↓

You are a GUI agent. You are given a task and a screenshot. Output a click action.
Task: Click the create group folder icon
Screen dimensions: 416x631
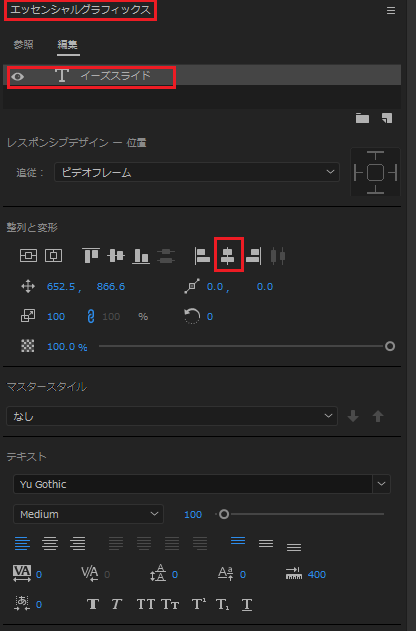pos(362,118)
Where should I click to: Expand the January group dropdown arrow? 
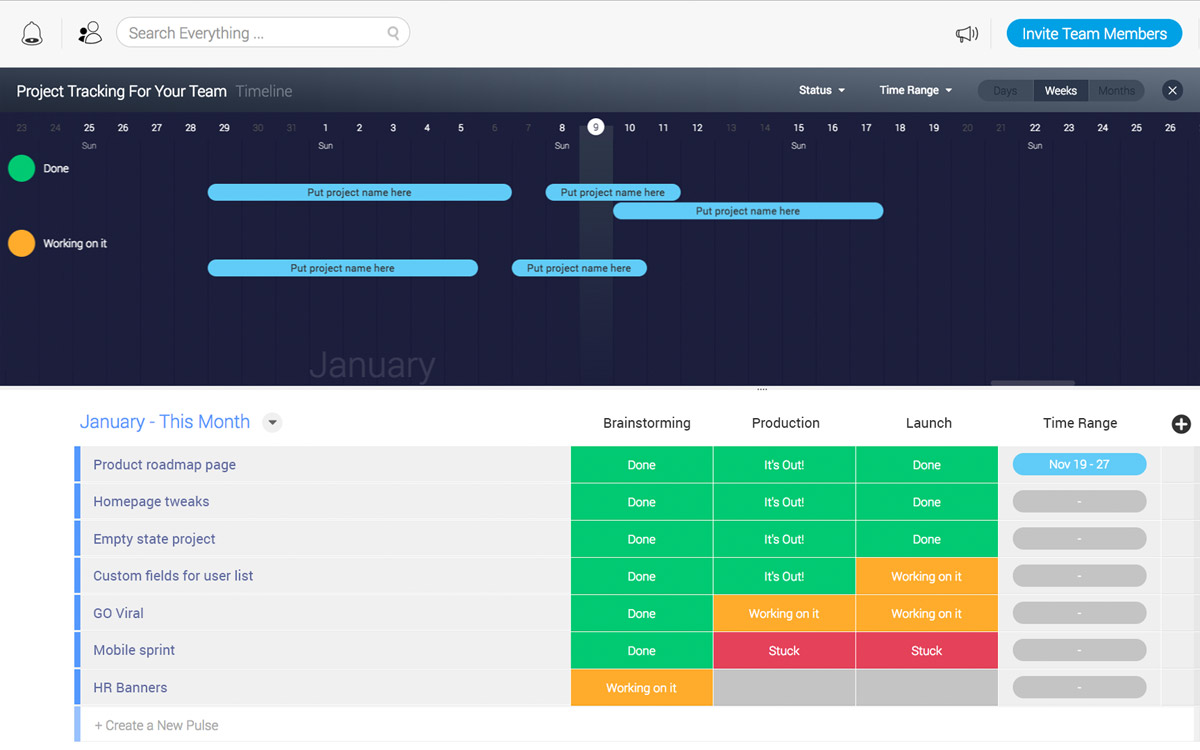click(272, 423)
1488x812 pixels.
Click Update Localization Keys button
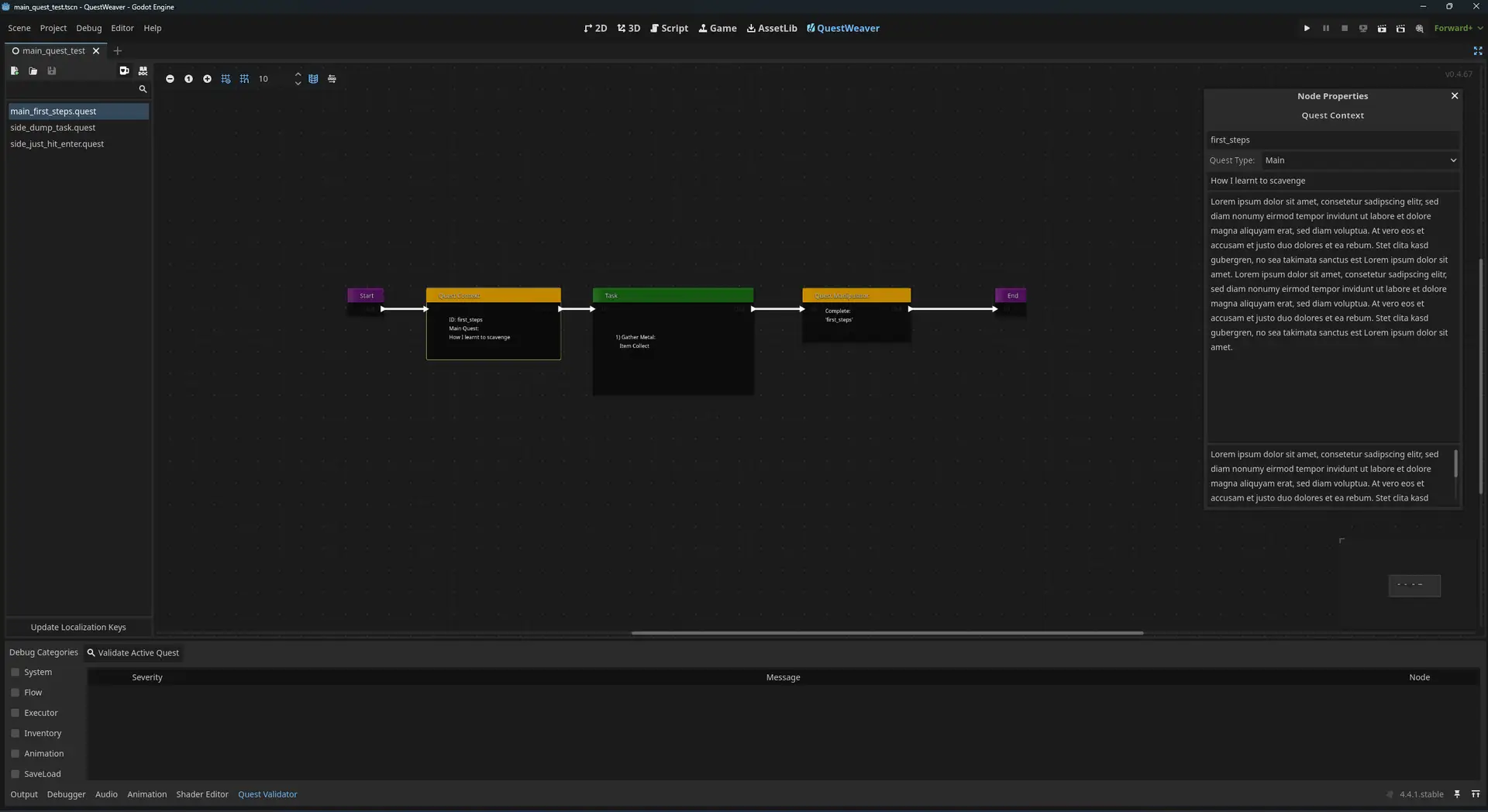coord(78,628)
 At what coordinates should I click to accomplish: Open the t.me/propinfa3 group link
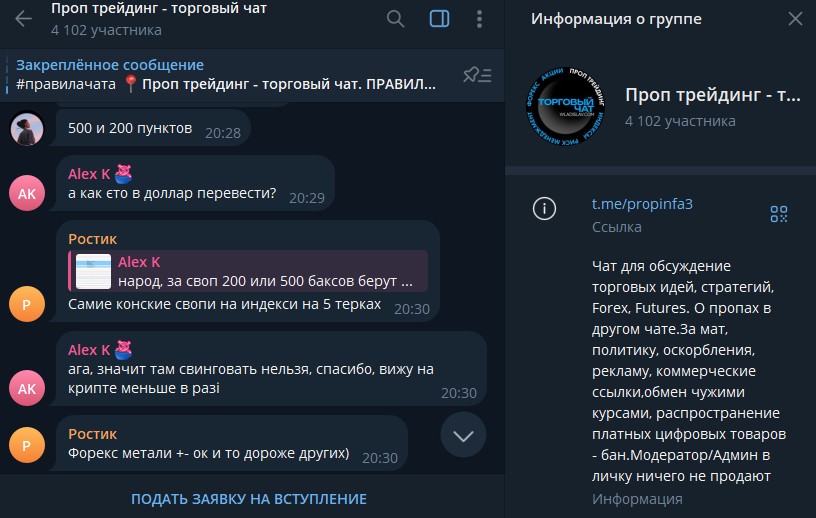642,204
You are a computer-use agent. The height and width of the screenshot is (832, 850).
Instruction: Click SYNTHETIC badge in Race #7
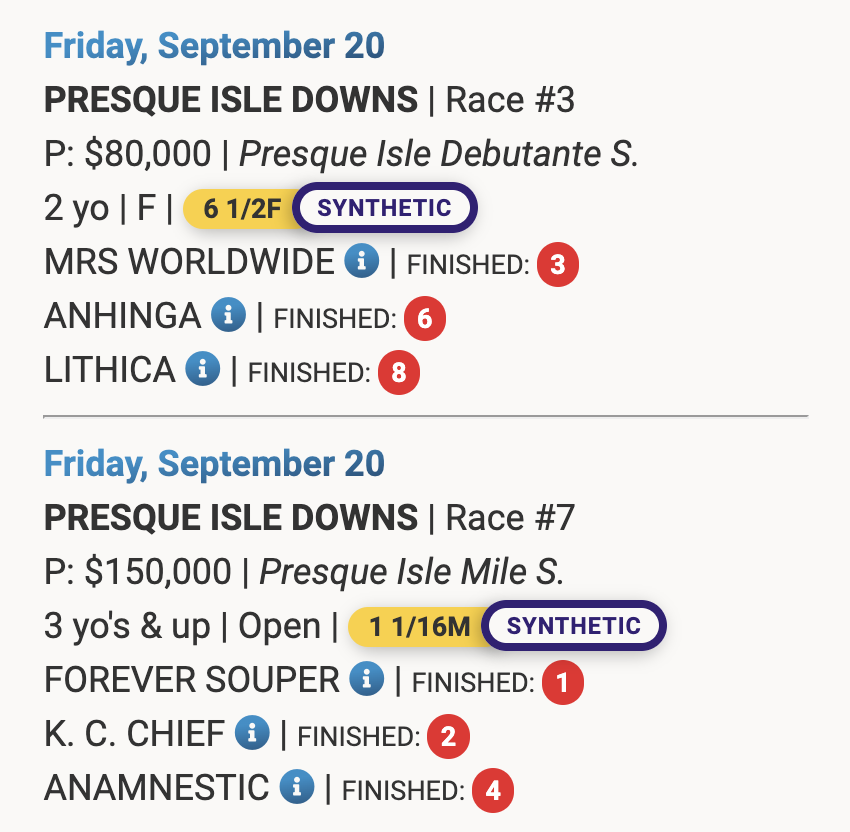coord(574,627)
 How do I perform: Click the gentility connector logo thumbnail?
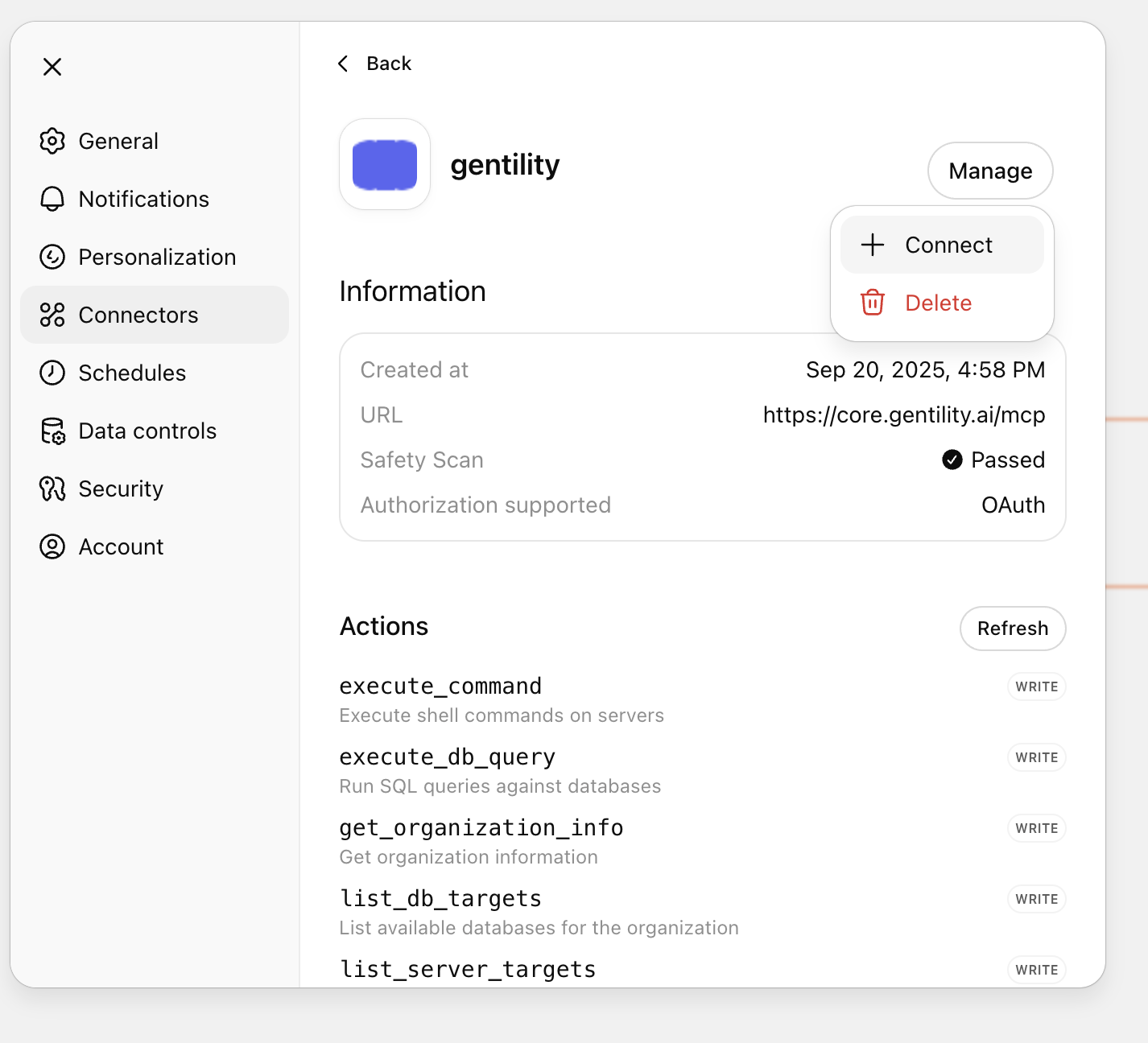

↑

Retype every entry exactly as written. Leave the pictures out.

Your response.
You are a GUI agent. You are given a task and a screenshot. Output a click action.
Task: Click the create group folder icon
Screen dimensions: 416x631
pos(362,118)
Where should I click to: Expand the January group dropdown arrow? 
click(272, 423)
1488x812 pixels.
Click Update Localization Keys button
coord(78,628)
 At what coordinates should I click to accomplish: Open the t.me/propinfa3 group link
642,204
You are a computer-use agent. The height and width of the screenshot is (832, 850).
Instruction: Click SYNTHETIC badge in Race #7
coord(574,627)
 How do I perform: Click the gentility connector logo thumbnail?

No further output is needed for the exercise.